Office Response has been successful in winning contracts through this process so there is a definite business benefit for doing so. We provide telephone answering services to many public sector bodies and many of these contracts were won through tender. However, one of the most frustrating elements of the process is when the client requesting tender submissions advises that they are canceling the tendering process. Annoyingly, this usually occurs after you have done all the hard work.
In this instance, the message received was that the client was ‘..not in a position to continue with this tender opportunity..’. No further explanation was given and no mention of regard to the many companies that would have spent time and money submitting tenders.
Which begs the question – Should the public sector be held accountable for the costs that the private sector incurs when the tender is withdrawn? Out of the 3 public sector tenders we have submitted in April, 2 of them were withdrawn by the client before the end of the process. Of course, one must consider that they may not have wanted the services in the first place and put the work out to tender because that was the ‘procedure’. If this was the case (and yes, it does happen) then everyone suffers.
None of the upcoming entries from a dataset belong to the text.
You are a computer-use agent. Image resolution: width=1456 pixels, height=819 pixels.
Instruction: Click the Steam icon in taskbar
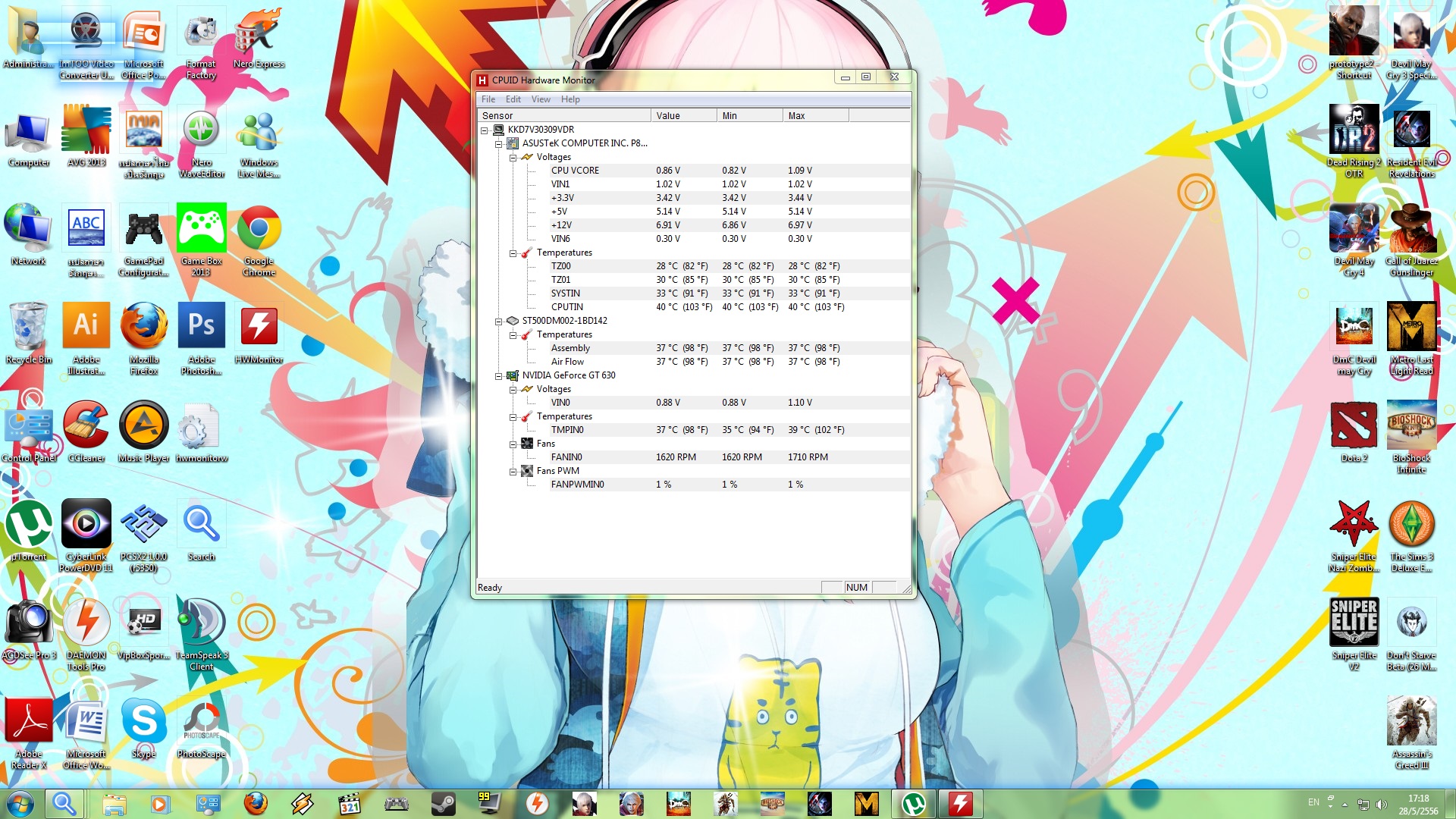pyautogui.click(x=444, y=804)
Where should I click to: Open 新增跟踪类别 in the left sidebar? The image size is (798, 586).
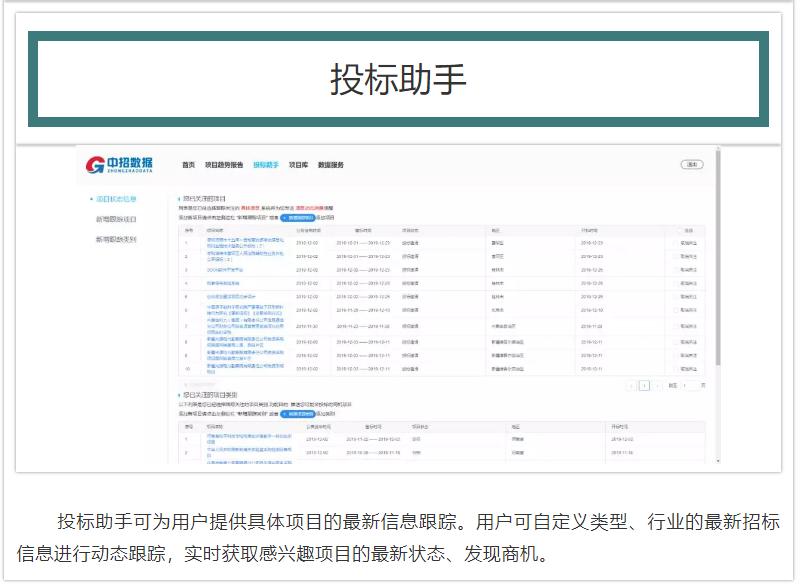tap(116, 240)
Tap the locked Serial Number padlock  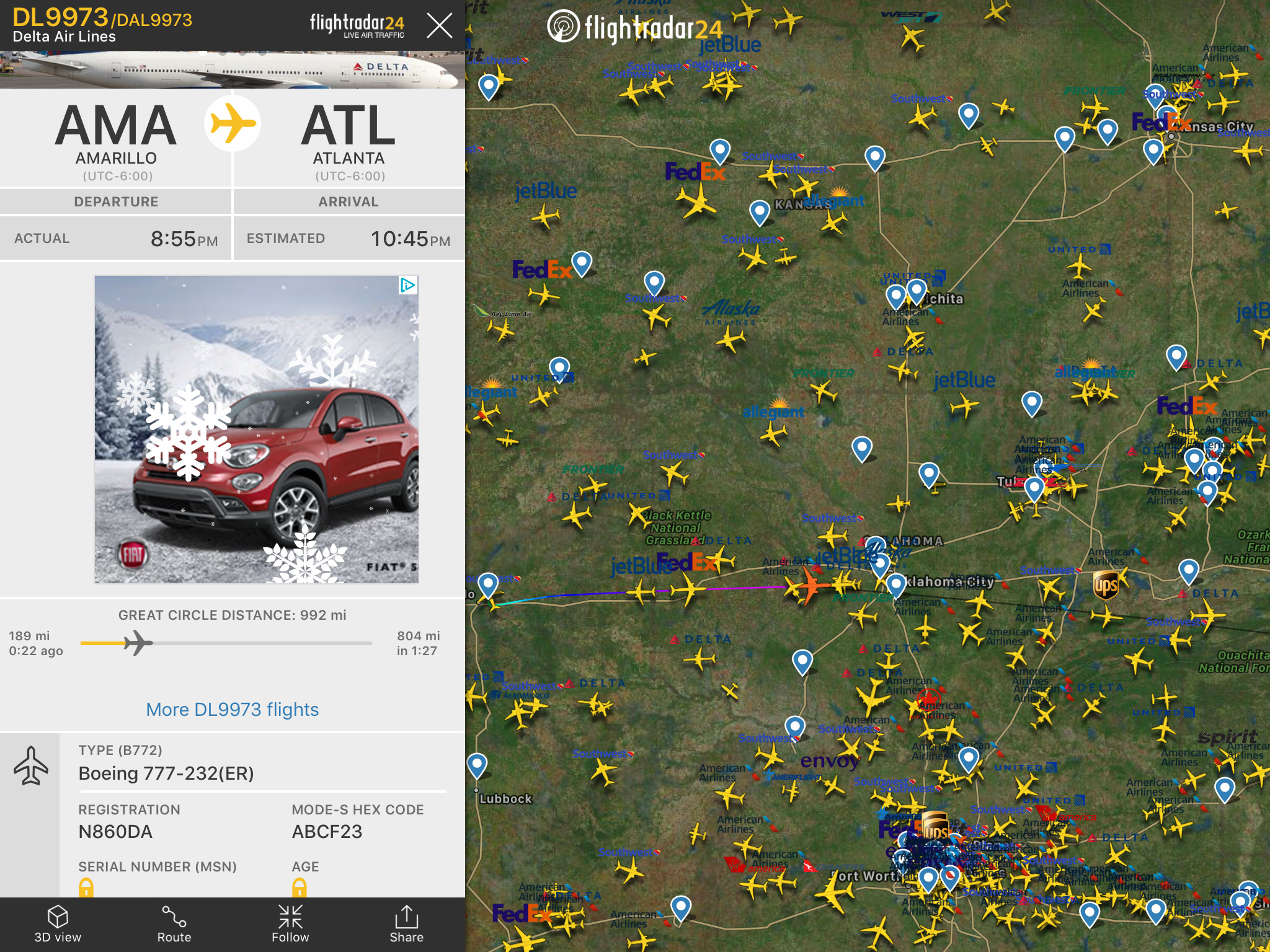coord(86,888)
The Business Link website offers these nuggets of wisdom to stop us being caught out by dubious tenders…’Make sure the client is serious, and that you’re not there just to make up the numbers or to test the market. Sometimes customers may just be fishing for ideas they’ll then use for themselves. You can prevent this from happening by requesting customers to sign a non-disclosure agreement before presenting your tender. But don’t forget many clients genuinely want you to make a creative contribution and provide ideas.’ Genius!